Ghost of Tsushima - Inari Shrine Lore (Spoiler free)


In Ghost of Tsushima, Inari shrines are scattered across the map and are worth finding to expand the number of charms your character can equip at a time. But what significance did these shrines have in Japanese culture during the period the game takes place in and also in the present day? So far I’m enjoying Ghosts of Tsushima, and you should also check it out if you enjoy games like Assassins Creed. But before you start, switch the dialogue to Japanese with English subtitles because the voice acting is superb and gives it a more authentic tone.

Lets first look at Inari shrines in present-day Japanese culture. One of the most famous landmarks and tourist sites in Japan has to be the Fushimi Inari Shrine in Kyoto and you’ve probably seen pictures of if you have friends, family, or acquaintances that have been to Japan. It’s distinguishing feature is the orange and black tori gates you walk through that lead to the shrine within. It says there are about 1,000 torii gates around the main path and thousands more lining the road up to the mountain, and the writing you see shows each one has been dedicated to the shrine by an individual or group. Torii gates are traditionally made of wood or stone, but modern ones can be made of other materials like steel. Similar to the type of material, Torii gates come in different styles and have specific names based on its construction. For example, the Torii gates to the Fushimi Inari shrine are called Senbon Torii, senbon translating directly to thousands of something.

Back to Ghost of Tsushima, there are locations called fox dens where a cute red fox will lead you to the exact location of a nearby Inari shrine, usually along a mountain or off the beaten trail.
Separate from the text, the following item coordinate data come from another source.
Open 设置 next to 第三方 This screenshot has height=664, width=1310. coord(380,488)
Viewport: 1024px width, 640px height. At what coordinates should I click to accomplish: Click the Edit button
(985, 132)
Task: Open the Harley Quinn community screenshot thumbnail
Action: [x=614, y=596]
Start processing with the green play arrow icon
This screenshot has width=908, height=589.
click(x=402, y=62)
So what’s the story with the fox, the significance of the fox statues, and why is it called an Inari shrine. In the Shinto religion, the indigenous region of Japan, Inari is the Okami (or deity) of rice, agriculture, and fertility among many other things. The Fushimi Inari Shrine is one of the 30,000 shrines dedicated to Inari across Japan. In the time of feudal Japan where the game takes place, samurai would give offerings to Inari who had become the patron of blacksmiths and seen as the protector of warriors. Inari has been depicted both as a male and female in traditional painting but is more commonly seen as a female today with Inari’s connection to fertility.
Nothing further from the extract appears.